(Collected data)
· · · ·

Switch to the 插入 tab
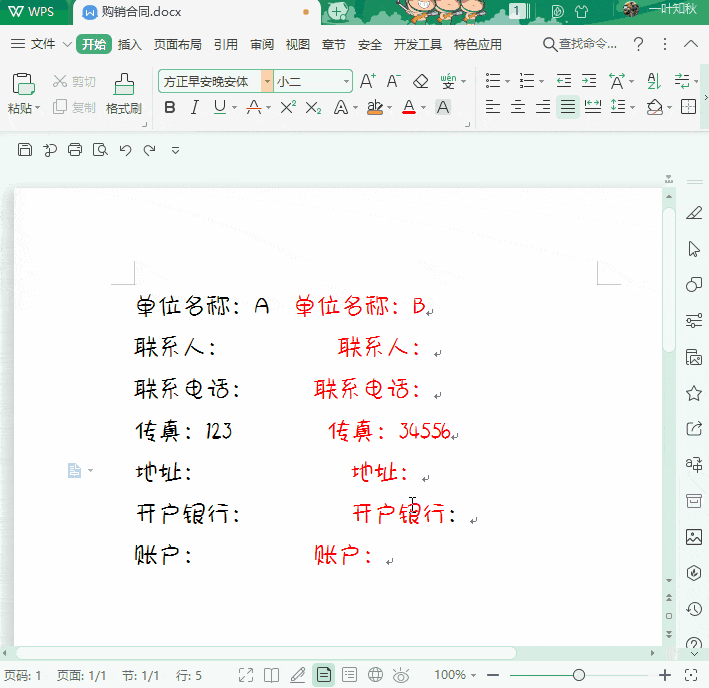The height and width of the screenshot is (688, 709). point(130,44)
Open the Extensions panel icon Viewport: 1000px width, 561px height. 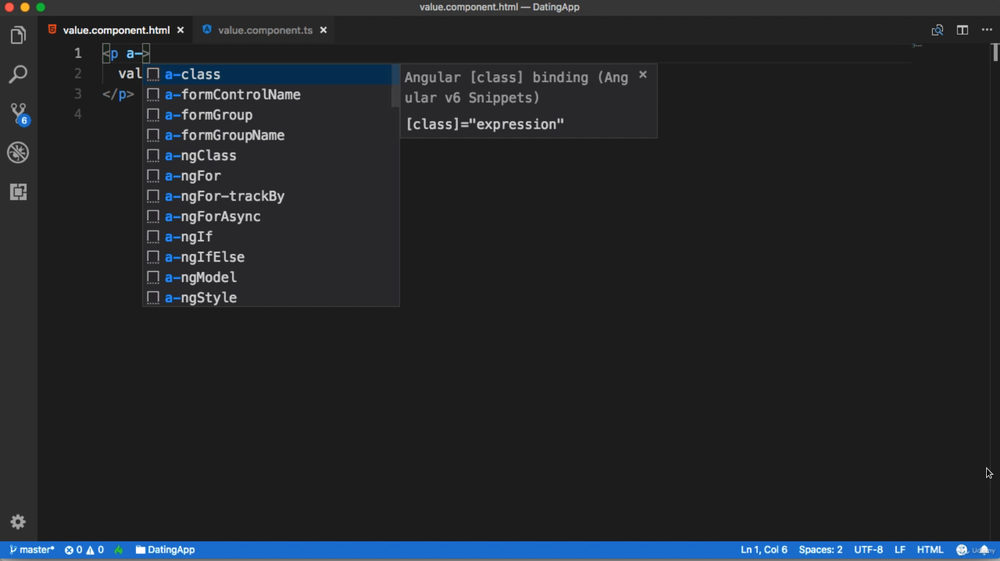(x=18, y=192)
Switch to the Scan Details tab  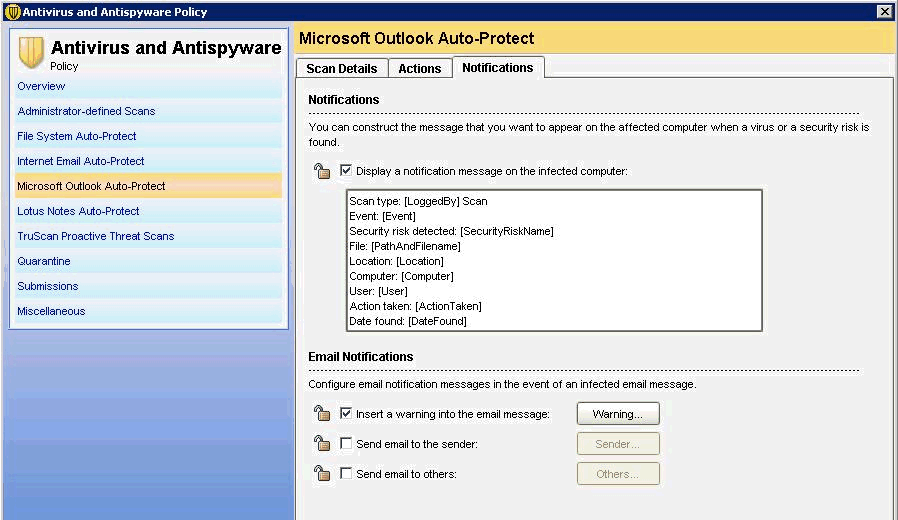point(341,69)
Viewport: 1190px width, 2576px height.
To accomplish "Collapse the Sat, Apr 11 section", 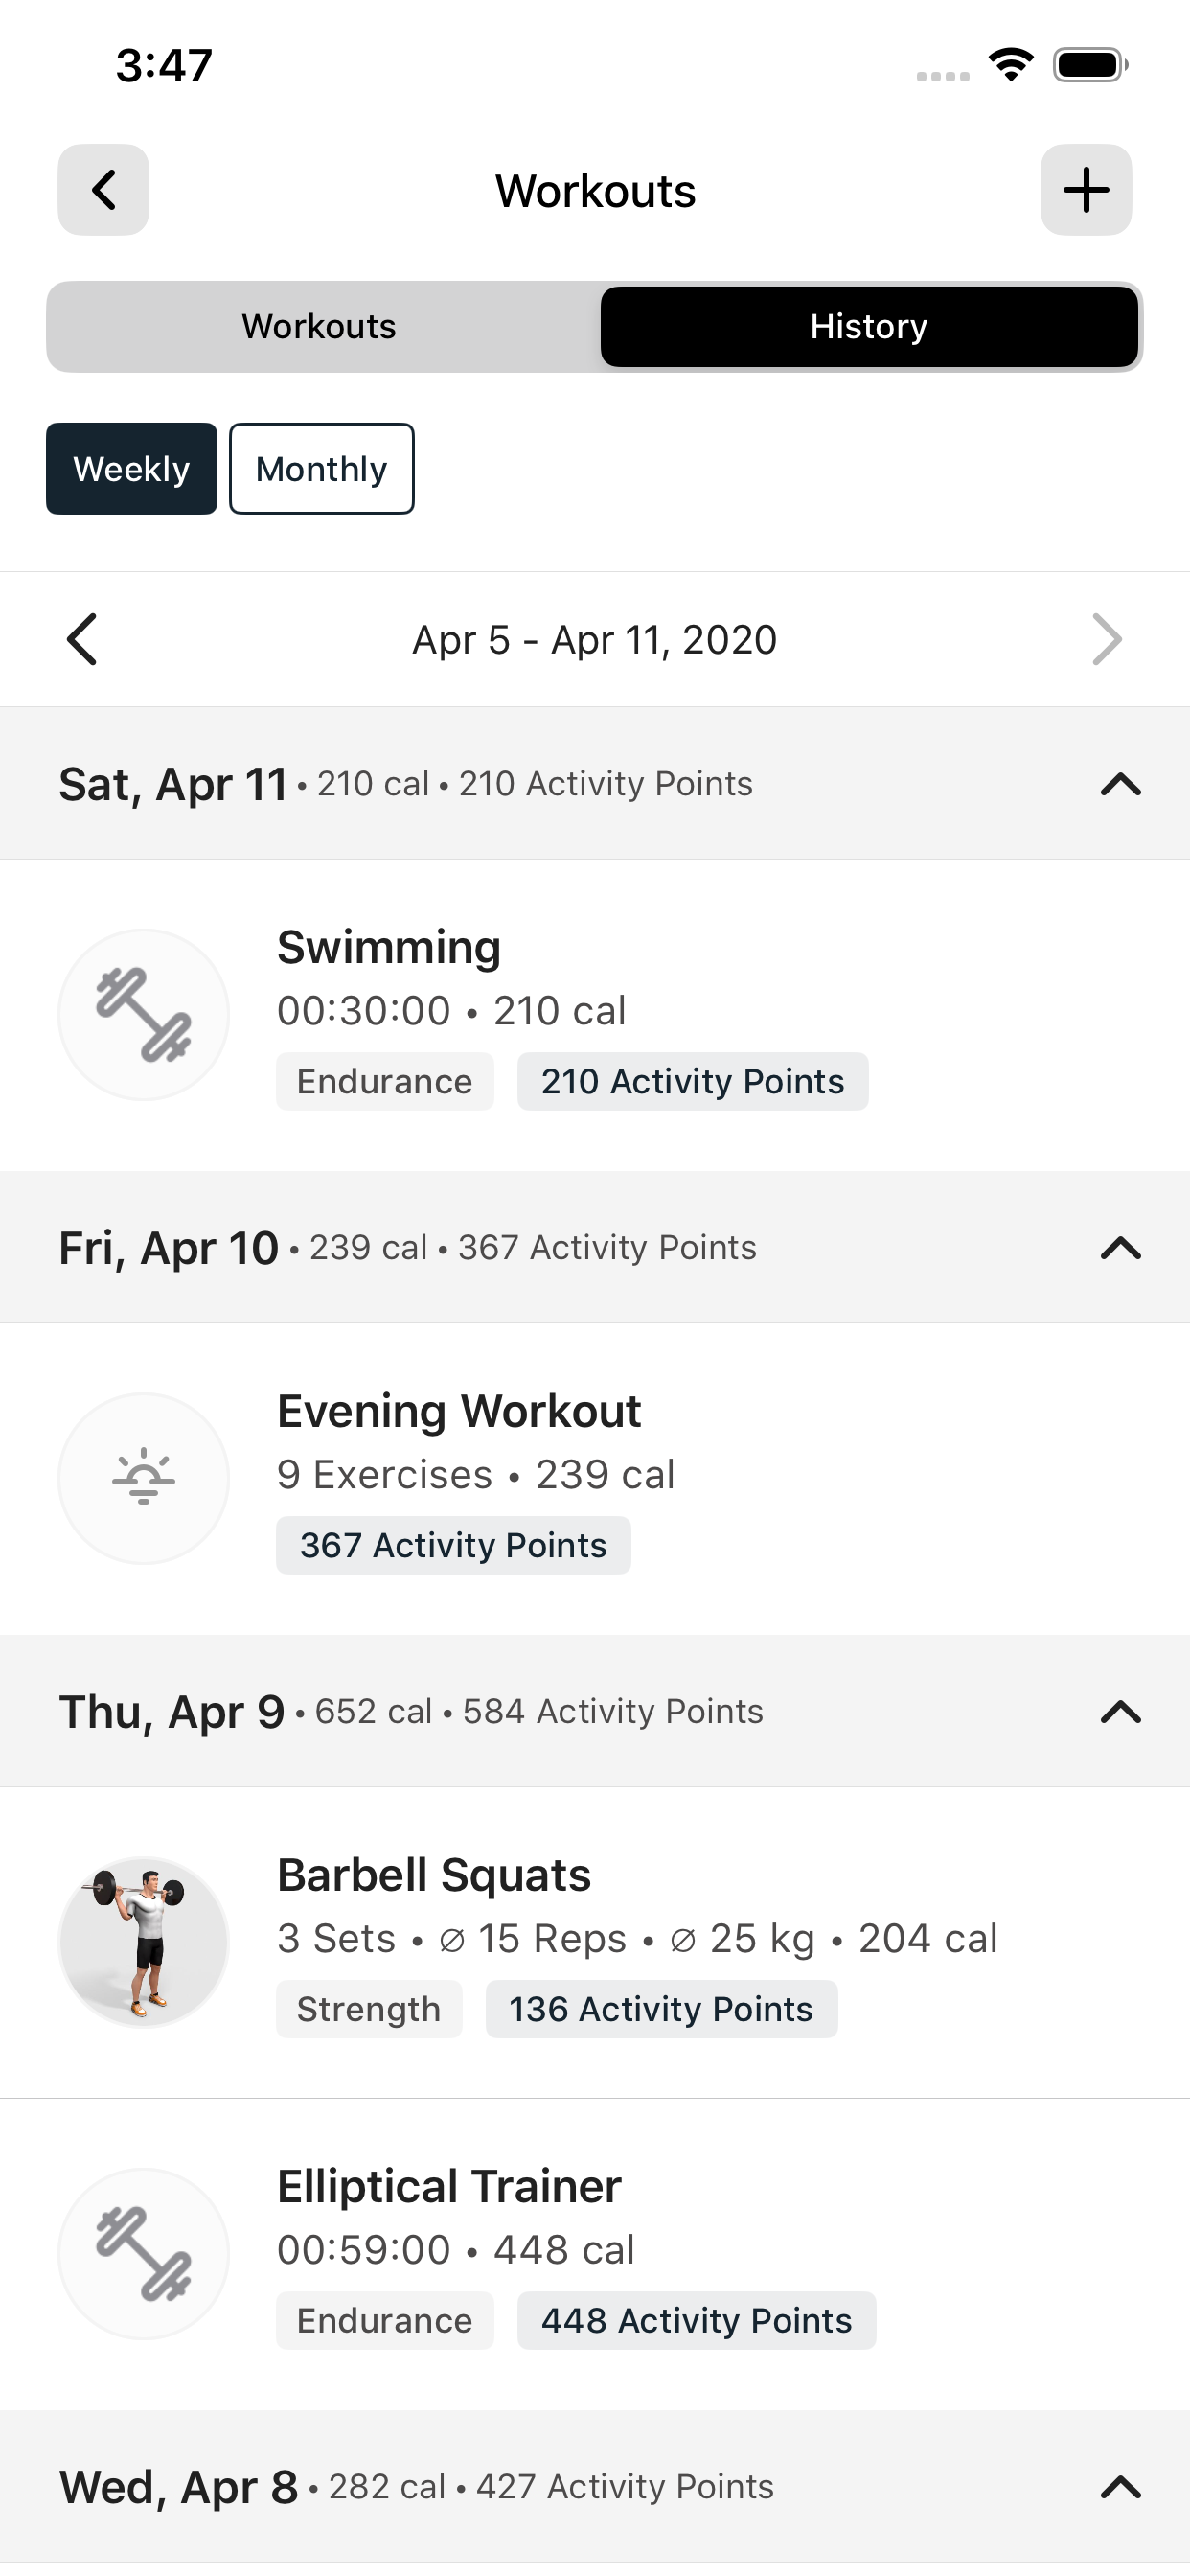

· · · ·

= WHAT YOU NEED TO DO =
Transcribe the lines that run from the line bearing "Viewport: 1190px width, 2576px height." through the last line of the data. Keep the wording exact and leave out every picture.

= TASK RESULT =
Viewport: 1190px width, 2576px height.
To accomplish "Collapse the Sat, Apr 11 section", 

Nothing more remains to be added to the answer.